高度を増すごとに朝の霧は嘘のように晴れ上がってきました。
これは森林遊楽区の入り口です。ご覧のように上天気です。入り口からしばらく行くと整備された遊歩道に出ます。
遊歩道の巨木群をさらに奥へと進むと「姐妹潭」と呼ばれる大小ふたつの湖に出ます。こちらは大きい方の姐潭です。この山に住む姉妹が同じ男性を好きになり、互いを思いやるがために二人とも湖のほとりで自ら命を絶ったという言い伝えがあります。
「五奇」の一つ樹齢3000年の台湾檜の「神木」です。その下に森林鉄道のレールが見えています。この神木は1998年、前年の落雷のダメージが大きいため切り倒されてしまいました。おそらく鉄道の事故防止もあったのでしょう。2007年になって多くの老木の中から二代目の神木「香林神木」が選ばれています。
こちらは「三代木」です。一代目の檜が枯れ、その苔むした倒木から二代目が芽吹き、その二代目も枯れると同じように三代目が生育したそうです。複雑に絡み合っていました。
ここは阿里山の雲海ポイントですが、さすがに日が高くなるとダメです。右の山は標高2,484mの塔山、造山活動がわかる岩層節理が露出していることで有名です。そういえば節理が見えている(?)。
阿里山の「五奇」ですが、「鉄道」は線路のみ、「夕霞」は朝霧に、「雲海」は日が高く望めず、こんな具合で実際に私が見たのは「神木」だけでした。

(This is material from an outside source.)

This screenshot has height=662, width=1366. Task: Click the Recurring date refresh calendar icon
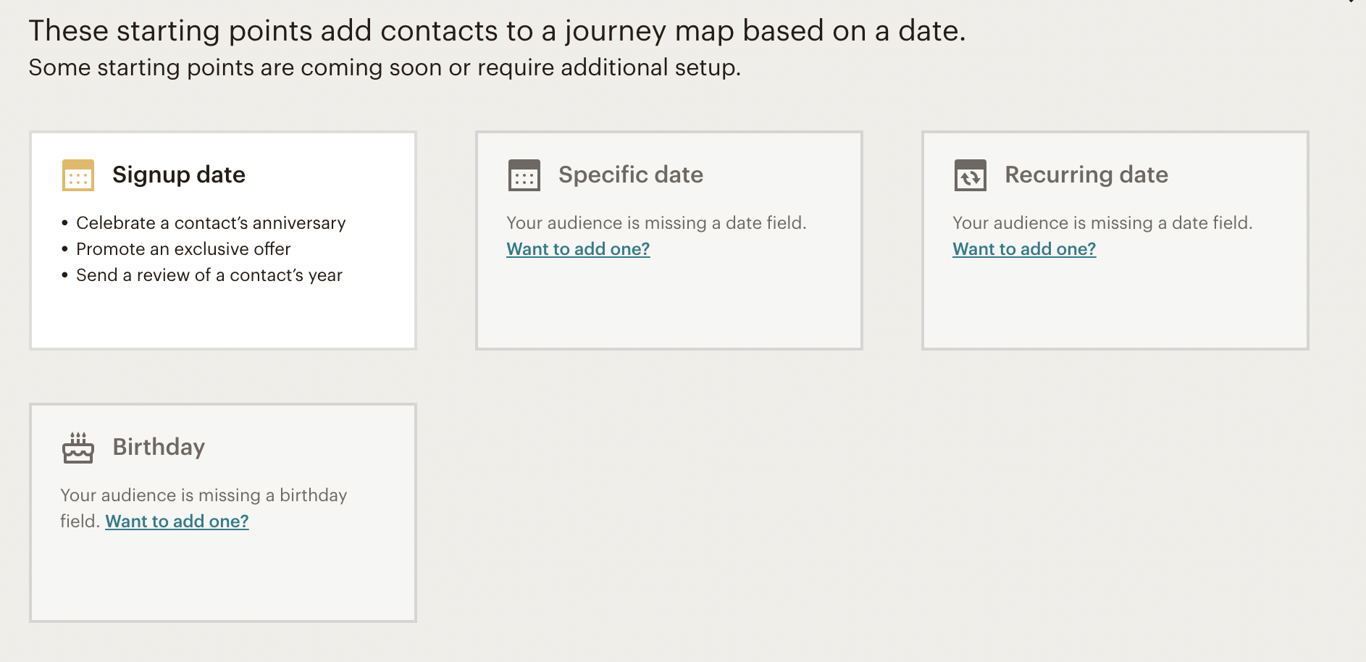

残る一つ「日の出」は祝山というご来光ポイントがあります。日本統治時代に敷設した森林鉄道は沼平駅までですが、後にその先にご来光を拝むための祝山駅ができて毎朝ご来光の時間に合わせて列車が運行されています。祝山の展望台から台湾の最高峰3,952m「玉山(ユイシャン)」から昇るご来光を拝むのが人気です。

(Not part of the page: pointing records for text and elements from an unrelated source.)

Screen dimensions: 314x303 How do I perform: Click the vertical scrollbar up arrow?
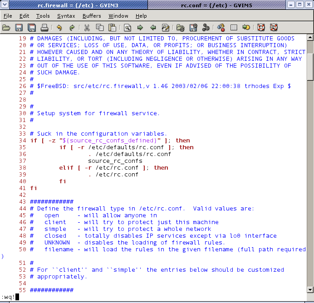310,38
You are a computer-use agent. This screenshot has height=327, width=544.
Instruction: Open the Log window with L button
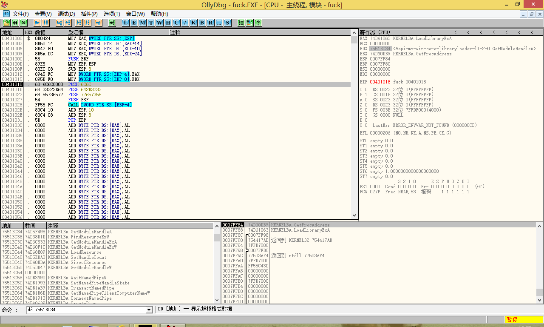[126, 23]
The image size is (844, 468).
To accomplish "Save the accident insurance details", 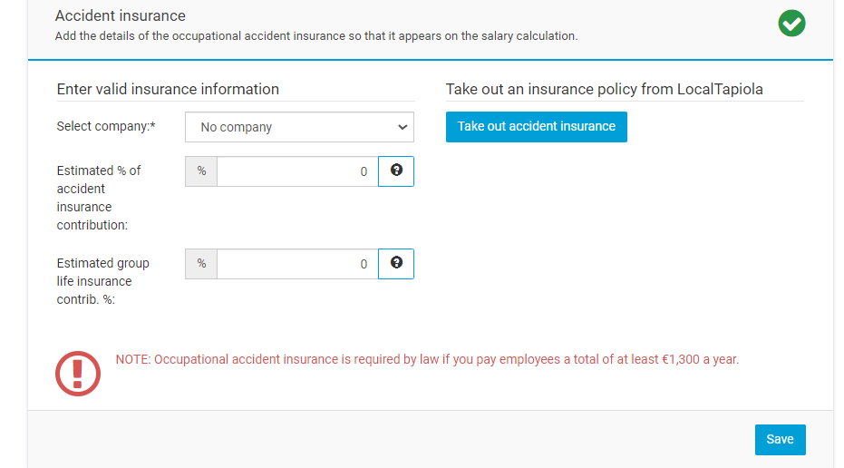I will [780, 439].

日本統治時代には玉山を富士山より高い山として「新高山」と呼び、周辺環境を整え「阿里山新高山国立公園」としていました。太平洋戦争開戦の暗号「…ニイタカヤマノボレ…」はあまりにも有名です。
私ぐらいの年齢になると缶入りのサクマドロップとならんで円筒状に包まれたニイタカドロップが懐かしく思い出されます。明治時代に砂糖が豊富な台湾で創業された日本の企業、新高製菓のドロップです。今でもサクマドロップは見かけますがニイタカドロップは無くなってしまった(?)ようです。
包装紙を少しずつ剥がしながら丸くて平たい形状のニイタカドロップを口の中に放り込みます。二個、三個いっぺんに放り込むには勇気がいりました。きっと子供心に贅沢に感じていたのでしょう。
1983年だから35年前の写真と紀行文、とても貴重ですね。